The current dynamics around new mints feel similar to the period from August through October 2021, where you could instantly flip anything you minted for a profit. As the NFT space grows, more people will be happier with smaller profits on quick flips, leading to more demand for exit liquidity right after minting is over.

One of the most common patterns we see in our data at Moby is that people are happy quickly flipping mints (we’ve Tweeted about this here). This doesn’t say anything about the long term potential and viability of the project—it’s just the nature of a fast-moving market. After all, taking profit is always a win, whereas holding can be riskier due to more external factors affecting supply and demand.

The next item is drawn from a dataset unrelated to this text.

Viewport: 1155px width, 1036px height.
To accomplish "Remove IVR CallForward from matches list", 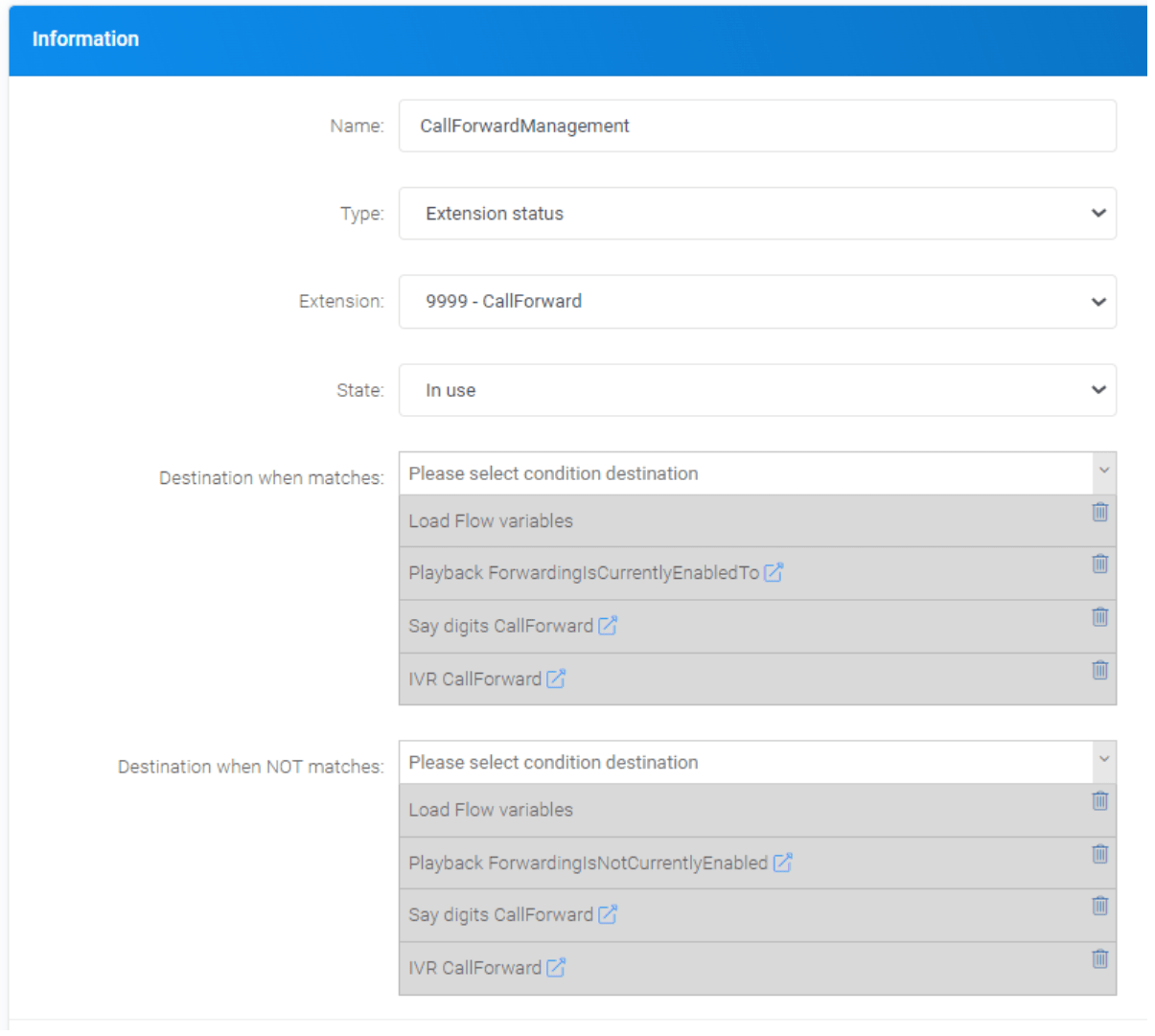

Real-time market movement across the mint and pre-reveal phase

The above graph is from a collection with limited (2500) supply. It quickly minted out, and many people weren’t able to mint any. This “leftover” demand will now have to be satisfied on a secondary market like OpenSea. This creates some initial upwards price pressure (1). Once this demand is satisfied, the price finds an equilibrium, and as excitement wanes, the price continues its downward trend (2).

This downward trend can further cause people to sell, often below mint price or even at a loss, as an attempt to de-risk and preserve capital. Once flippers and paperhands are out, this becomes an opportunity for bulls and those who weren’t able to mint to buy in at a discount, pushing the price back up again before the reveal.

This all happened in less than an hour, so up to date and real time information is crucial in situations like these. If you know what to look for, you can use this to your advantage to time your entry and exit around a release.

Post-reveal dips and rarity

The current meta around rarity means that unrevealed NFTs are essentially loot boxes or unopened trading card packs*. People want the chance to pick up rares.

The pre-reveal phase (1) is typically characterized by the post-mint price equilibrium. After NFTs reveal and people find out what they own, many will want to get rid of their commons and try to pick up rares instead (2). This once again causes a floor dip (and another opportunity for people who are bullish on the project to buy in).

* for NFT collections that have rarity

Pre-reveal and post reveal stages of a collection

Wrapping up

Whew, if you made it this far you’ll have a good grasp of the basic patterns you can encounter in the NFT market. It’s important to be aware that any collection can behave completely differently, and the movements depend on a lot of external factors. Stay safe, trade well, and never invest more than you’re prepared to lose. NFTs are high risk, highly volatile and oftentimes illiquid assets. None of the above content in this article is investment advice.